→ Assigned task: Lines to return, exactly: from the line with "This screenshot has height=541, width=1366." to the line with "Given: Open the Focus Flow playlist" in the entries below, both included.

▶

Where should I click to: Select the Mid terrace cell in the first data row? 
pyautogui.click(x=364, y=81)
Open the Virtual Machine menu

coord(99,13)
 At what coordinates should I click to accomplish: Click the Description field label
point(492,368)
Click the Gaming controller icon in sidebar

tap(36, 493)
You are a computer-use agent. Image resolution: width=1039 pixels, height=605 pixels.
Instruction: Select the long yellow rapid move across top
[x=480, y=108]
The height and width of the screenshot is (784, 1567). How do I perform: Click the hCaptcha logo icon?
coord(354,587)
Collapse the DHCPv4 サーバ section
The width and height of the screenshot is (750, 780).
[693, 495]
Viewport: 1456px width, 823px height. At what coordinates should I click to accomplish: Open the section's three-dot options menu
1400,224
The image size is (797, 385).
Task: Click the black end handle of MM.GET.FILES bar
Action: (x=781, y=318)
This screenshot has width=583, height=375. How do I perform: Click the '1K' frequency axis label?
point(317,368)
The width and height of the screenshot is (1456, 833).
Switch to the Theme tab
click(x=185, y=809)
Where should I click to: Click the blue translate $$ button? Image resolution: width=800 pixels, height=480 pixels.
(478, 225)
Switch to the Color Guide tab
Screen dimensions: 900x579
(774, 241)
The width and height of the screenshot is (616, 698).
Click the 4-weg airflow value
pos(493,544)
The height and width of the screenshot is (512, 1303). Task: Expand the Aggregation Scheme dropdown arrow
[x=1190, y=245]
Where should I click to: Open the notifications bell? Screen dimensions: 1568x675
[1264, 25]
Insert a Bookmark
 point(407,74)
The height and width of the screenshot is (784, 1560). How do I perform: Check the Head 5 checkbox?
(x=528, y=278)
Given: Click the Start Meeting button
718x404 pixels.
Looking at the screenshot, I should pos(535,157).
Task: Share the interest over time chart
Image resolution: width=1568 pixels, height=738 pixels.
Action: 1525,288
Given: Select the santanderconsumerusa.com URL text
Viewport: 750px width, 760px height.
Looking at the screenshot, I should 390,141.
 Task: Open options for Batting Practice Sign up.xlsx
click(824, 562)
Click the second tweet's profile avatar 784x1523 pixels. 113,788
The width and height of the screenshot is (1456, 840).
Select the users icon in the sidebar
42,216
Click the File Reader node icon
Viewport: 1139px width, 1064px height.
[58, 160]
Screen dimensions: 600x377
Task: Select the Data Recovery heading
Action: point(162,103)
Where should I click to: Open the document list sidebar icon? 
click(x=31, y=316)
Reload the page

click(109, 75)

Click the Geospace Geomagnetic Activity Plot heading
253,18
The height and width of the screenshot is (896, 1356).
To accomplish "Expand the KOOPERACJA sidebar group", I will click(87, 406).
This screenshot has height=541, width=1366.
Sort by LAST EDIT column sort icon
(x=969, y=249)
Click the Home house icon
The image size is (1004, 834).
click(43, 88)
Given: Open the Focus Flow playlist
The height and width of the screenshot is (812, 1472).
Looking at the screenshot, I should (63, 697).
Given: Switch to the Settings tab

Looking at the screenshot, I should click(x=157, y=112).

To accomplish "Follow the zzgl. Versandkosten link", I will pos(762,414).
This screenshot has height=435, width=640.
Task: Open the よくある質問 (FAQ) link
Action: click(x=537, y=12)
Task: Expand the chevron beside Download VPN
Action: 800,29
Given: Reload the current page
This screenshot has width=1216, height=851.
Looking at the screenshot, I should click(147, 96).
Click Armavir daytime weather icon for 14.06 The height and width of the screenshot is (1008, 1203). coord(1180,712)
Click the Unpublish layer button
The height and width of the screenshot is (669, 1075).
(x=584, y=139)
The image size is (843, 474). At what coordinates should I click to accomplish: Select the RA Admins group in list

◀

→ Response to the task:
This screenshot has height=541, width=1366.
Sort by LAST EDIT column sort icon
(x=969, y=249)
Click the Home house icon
The image size is (1004, 834).
click(43, 88)
Given: Open the Focus Flow playlist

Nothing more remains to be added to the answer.